This scene was at the market in the little town of Metla. Tourists (that included us) head to Metla to visit the ruins but their street market was going strong in preparation for Dia de Los Muertos. We stopped for a little while and gave the town locals a good laugh with our cameras. This woman was the greatest. She had the chicken seller pulling out each bird, upon which she would weight in her arms and then ask seller for a different one. Only the best chicken for Dia de Los Muertos. I’ve made the chicken’s the star.
Day of the Dead (Spanish: Día de Muertos) is a Mexican holiday celebrated throughout Mexico and around the world in other cultures. The holiday focuses on gatherings of family and friends to pray for and remember friends and family members who have died. The celebration takes place on October 31, November 1 and November 2, in connection with the Christian triduum of Hallowmas: All Hallows’ Eve, All Saints’ Day and All Souls’ Day.Traditions connected with the holiday include building private altars called ofrendas honoring the deceased using sugar skulls, marigolds, and the favorite foods and beverages of the departed and visiting graves with these as gifts. They also leave possessions of the deceased.
I had the honor of visiting several cemeteries in the towns surrounding Oaxaca City for Dia de Los Muertos this year.
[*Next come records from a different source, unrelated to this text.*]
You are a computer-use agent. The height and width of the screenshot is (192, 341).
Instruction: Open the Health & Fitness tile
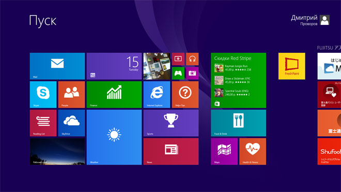click(x=253, y=152)
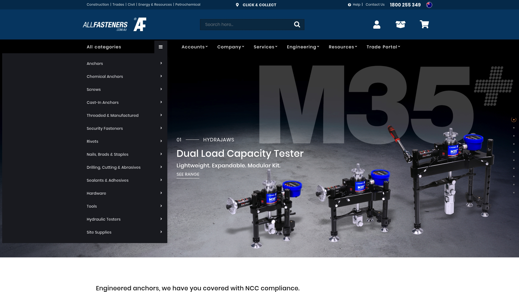Open the user account icon
This screenshot has height=292, width=519.
[377, 24]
These images were from the town of Santa Maria Atzompa on October 31st, though we witnessed similar sights in Xoxocotlan and San Filipe del Agua. The cemeteries were overwhelming and the task of capturing the the scene and their mood was daunting.They were both solemn and festive, traditional and modern, quite and loud all at the same time. Street festival took place just outside the gates and there was plenty of mescal being poured. At one point I found myself in a dose-doe with a drunken man in a cowboy hat, as we tried to pass on the narrow paths between the grave sites.
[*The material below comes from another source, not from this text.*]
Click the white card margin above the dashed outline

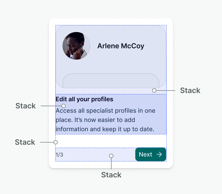click(111, 22)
It has been a few weeks since my visit and the distance has only served to strengthen my memories as I look back on these scenes. The cemeteries glow with candles and the air is filled with the potent smell of wild marigolds (cempazutchil) accented with bright red cockcomb (terciopelos). It is visually overwhelming and surreal.
On a photographic note, it is maddeningly difficult to print these images. It is hard enough printing night images, but these images have an additional challenge. The natural shade of the bright orange marigold and the magenta of the red cockscomb are “out of gamut” color on most printers. I am still working through finding a solution.
A small mercado just a few blocks from Santa Domingo church in Oaxaca. I like the special touch of the green, red, and white plastic bags – the colors of Mexico.
I was originally drawn to this scene due to the women buying and butchering the chickens. The man delivering a new box full was my gift for waiting around for something to happen.